#### JOBS:
a) Copy the listing from its first line through the line containing "Action: pos(256,390)", inclusive, replacing every "screenshot" with "capture" and leaving everything else unchanged.
b) Carry on the page about generalized alpha-investing from where it stops.

#### SUPPLIED TEXT:
▶
Skip to content

GAI: Generalized Alpha-Investing

GAI (Generalized Alpha-Investing) extends the original alpha-investing procedure of Foster and Stine (2008) for sequential control of expected false discoveries, using SAFFRON-style update rules for improved power.

Original Papers

Foster, D., and R. Stine. "α-investing: a procedure for sequential control of expected false discoveries." Journal of the Royal Statistical Society (Series B), 70(2):429-444, 2008.

Ramdas, A., T. Zrnic, M. J. Wainwright, and M. I. Jordan. "SAFFRON: an adaptive algorithm for online control of the FDR." Proceedings of the 35th International Conference on Machine Learning (ICML), 2018.

Overview

The Alpha-Investing Revolution

Alpha-investing introduced a paradigm shift in sequential hypothesis testing: instead of fixed significance levels, the procedure earns back probability when discoveries are made. This creates a dynamic system where successful discoveries enable more powerful future testing.

Key Innovation

The fundamental insight is that when you reject a null hypothesis, you gain evidence that not all hypotheses are null, justifying spending more α-wealth on future tests. This creates a virtuous cycle where discoveries beget more discoveries.

GAI Enhancement

This implementation combines the original alpha-investing philosophy with SAFFRON's gamma sequence and update rules, providing a more principled approach to wealth allocation while maintaining the core alpha-investing benefits.
◀
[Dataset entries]
▶
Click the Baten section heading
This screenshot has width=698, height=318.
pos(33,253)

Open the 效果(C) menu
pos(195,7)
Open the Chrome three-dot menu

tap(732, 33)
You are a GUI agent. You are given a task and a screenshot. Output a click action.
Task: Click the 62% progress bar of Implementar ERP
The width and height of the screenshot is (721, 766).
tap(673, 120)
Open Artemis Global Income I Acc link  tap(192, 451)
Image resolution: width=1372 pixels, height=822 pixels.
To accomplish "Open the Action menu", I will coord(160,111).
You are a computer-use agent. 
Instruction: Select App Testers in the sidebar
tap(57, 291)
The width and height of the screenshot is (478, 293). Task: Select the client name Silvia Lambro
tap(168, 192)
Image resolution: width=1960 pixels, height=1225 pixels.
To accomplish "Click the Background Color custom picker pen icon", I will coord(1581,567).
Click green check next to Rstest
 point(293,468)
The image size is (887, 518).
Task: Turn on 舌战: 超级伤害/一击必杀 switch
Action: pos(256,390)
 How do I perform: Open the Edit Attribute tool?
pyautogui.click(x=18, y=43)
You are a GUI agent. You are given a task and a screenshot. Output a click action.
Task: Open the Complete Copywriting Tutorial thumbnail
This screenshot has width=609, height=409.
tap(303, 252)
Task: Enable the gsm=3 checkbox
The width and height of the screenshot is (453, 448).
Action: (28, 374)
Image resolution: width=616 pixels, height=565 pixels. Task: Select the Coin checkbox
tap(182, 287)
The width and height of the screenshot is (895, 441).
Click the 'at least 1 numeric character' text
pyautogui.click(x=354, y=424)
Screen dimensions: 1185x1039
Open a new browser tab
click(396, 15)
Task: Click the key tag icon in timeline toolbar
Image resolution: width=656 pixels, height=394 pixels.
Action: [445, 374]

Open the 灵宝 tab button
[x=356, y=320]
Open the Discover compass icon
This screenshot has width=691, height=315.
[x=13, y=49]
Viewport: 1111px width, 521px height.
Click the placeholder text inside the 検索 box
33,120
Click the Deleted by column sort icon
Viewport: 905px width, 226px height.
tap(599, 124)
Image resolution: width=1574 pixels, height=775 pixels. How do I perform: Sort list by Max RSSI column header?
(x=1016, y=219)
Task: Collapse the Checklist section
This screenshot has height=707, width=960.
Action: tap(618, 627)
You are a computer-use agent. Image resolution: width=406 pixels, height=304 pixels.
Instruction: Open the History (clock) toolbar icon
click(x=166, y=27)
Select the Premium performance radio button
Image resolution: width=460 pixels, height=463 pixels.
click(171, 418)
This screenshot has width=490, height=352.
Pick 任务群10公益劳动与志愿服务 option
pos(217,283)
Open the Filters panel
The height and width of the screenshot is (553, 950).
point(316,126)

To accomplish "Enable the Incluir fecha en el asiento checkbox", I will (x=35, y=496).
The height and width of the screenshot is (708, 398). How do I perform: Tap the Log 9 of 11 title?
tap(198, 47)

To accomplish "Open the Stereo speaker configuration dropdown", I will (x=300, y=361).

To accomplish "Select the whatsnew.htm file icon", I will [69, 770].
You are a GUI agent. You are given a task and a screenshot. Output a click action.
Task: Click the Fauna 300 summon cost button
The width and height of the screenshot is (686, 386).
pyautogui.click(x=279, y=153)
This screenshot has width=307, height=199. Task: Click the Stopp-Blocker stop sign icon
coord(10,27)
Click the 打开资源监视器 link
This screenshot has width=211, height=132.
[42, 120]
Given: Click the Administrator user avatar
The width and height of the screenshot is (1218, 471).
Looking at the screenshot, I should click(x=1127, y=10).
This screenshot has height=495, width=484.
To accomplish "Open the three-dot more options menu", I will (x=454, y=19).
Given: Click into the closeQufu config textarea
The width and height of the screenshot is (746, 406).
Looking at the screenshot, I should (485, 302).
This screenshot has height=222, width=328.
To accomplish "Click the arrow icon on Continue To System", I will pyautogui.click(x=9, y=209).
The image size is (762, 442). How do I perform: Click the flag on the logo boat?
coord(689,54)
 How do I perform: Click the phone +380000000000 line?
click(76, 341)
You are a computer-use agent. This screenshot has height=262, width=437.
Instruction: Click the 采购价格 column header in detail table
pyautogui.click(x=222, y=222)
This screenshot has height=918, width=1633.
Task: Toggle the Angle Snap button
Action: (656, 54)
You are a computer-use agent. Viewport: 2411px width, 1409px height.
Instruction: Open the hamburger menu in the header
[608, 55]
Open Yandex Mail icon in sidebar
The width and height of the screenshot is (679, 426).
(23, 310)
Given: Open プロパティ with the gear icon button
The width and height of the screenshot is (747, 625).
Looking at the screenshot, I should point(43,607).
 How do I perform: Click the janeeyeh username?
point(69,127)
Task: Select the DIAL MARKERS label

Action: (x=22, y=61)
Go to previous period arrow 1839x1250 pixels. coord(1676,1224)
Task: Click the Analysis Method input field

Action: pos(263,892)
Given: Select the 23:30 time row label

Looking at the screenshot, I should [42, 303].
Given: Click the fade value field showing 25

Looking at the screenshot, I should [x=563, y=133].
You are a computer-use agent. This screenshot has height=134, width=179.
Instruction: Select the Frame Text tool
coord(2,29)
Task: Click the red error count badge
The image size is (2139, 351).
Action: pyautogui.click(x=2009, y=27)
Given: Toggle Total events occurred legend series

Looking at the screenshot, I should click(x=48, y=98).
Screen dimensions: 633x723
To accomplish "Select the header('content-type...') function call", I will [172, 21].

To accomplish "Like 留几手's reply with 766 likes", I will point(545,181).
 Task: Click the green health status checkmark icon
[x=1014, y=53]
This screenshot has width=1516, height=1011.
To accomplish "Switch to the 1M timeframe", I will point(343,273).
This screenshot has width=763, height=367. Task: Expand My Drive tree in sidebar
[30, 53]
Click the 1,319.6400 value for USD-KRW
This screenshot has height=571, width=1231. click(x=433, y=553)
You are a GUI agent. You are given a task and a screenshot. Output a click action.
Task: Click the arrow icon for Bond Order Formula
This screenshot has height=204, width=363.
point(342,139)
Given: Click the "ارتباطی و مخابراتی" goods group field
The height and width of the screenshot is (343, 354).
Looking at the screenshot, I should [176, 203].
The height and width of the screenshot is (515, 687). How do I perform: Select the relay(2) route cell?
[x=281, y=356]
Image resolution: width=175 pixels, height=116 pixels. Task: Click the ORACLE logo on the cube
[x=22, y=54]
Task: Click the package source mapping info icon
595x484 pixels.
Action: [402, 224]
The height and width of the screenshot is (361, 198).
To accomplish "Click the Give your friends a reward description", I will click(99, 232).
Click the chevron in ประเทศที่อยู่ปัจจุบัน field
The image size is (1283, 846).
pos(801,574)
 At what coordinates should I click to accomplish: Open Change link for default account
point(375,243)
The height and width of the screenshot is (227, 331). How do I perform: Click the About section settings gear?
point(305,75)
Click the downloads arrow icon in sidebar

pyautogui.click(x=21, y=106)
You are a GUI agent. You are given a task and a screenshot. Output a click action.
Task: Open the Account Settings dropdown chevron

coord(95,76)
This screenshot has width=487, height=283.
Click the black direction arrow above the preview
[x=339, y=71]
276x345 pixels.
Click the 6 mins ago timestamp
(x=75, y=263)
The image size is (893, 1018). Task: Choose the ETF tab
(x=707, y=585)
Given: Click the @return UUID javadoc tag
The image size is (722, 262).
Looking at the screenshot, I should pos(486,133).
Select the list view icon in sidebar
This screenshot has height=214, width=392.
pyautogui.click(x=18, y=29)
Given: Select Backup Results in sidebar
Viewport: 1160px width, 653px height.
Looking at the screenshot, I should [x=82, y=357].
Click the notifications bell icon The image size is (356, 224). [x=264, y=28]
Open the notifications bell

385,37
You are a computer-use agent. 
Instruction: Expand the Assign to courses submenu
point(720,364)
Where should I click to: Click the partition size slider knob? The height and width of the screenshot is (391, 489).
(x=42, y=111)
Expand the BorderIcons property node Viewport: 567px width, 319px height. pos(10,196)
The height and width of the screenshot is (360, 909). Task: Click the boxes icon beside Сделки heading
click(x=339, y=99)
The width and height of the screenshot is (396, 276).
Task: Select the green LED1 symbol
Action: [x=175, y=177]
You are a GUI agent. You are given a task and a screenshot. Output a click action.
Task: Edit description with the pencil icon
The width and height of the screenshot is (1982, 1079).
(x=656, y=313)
◀
#### ANSWERS TO THE TASKS:
a)
Click the Baten section heading
This capture has width=698, height=318.
pos(33,253)

Open the 效果(C) menu
pos(195,7)
Open the Chrome three-dot menu

tap(732, 33)
You are a GUI agent. You are given a task and a capture. Output a click action.
Task: Click the 62% progress bar of Implementar ERP
The width and height of the capture is (721, 766).
tap(673, 120)
Open Artemis Global Income I Acc link  tap(192, 451)
Image resolution: width=1372 pixels, height=822 pixels.
To accomplish "Open the Action menu", I will coord(160,111).
You are a computer-use agent. 
Instruction: Select App Testers in the sidebar
tap(57, 291)
The width and height of the capture is (478, 293). Task: Select the client name Silvia Lambro
tap(168, 192)
Image resolution: width=1960 pixels, height=1225 pixels.
To accomplish "Click the Background Color custom picker pen icon", I will coord(1581,567).
Click green check next to Rstest
 point(293,468)
The image size is (887, 518).
Task: Turn on 舌战: 超级伤害/一击必杀 switch
Action: pos(256,390)

b)
Class Reference

online_fdr.investing.alpha.alpha.Gai

Bases: AbstractSequentialTest

GAI: Generalized Alpha-Investing for online FDR control with SAFFRON updates.

Generalized Alpha-Investing (GAI) extends the original alpha-investing procedure of Foster and Stine (2008) for sequential control of expected false discoveries. This implementation uses SAFFRON-style update rules for improved power while maintaining the core alpha-investing philosophy.

Alpha-investing resembles alpha-spending but with a key difference: when a test rejects a null hypothesis, the procedure earns additional probability toward subsequent tests. This allows incorporation of domain knowledge and improved power over non-adaptive methods.

The GAI framework has become fundamental for online hypothesis testing, providing a robust, computationally efficient approach that requires no parametric assumptions about underlying null and alternative distributions.

Parameters:

Name Type Description Default
alpha float

Target FDR level (e.g., 0.05 for 5% FDR). Must be in (0, 1).

required
wealth float

Initial alpha-wealth for purchasing rejection thresholds. Must satisfy 0 ≤ wealth ≤ alpha.

required

Attributes:

Name Type Description
alpha0 float

Original target FDR level.

wealth0 float

Initial wealth allocation.

num_test int

Number of hypotheses tested so far.

candidates list[bool]

Boolean list indicating which tests were candidates.

reject_idx list[int]

Indices of rejected hypotheses.

Examples:

>>> # Basic usage
>>> gai = Gai(alpha=0.05, wealth=0.025)
>>> decision = gai.test_one(0.01)  # Test a small p-value
>>> print(f"Rejected: {decision}")
>>> # Sequential testing with wealth dynamics
>>> p_values = [0.001, 0.3, 0.02, 0.8, 0.005]
>>> decisions = [gai.test_one(p) for p in p_values]
>>> discoveries = sum(decisions)
References

Foster, D., and R. Stine (2008). "α-investing: a procedure for sequential control of expected false discoveries." Journal of the Royal Statistical Society (Series B), 70(2):429-444.

Ramdas, A., T. Zrnic, M. J. Wainwright, and M. I. Jordan (2018). "SAFFRON: an adaptive algorithm for online control of the FDR." Proceedings of the 35th International Conference on Machine Learning (ICML), Proceedings of Machine Learning Research, vol. 80, pp. 4286-4294, PMLR.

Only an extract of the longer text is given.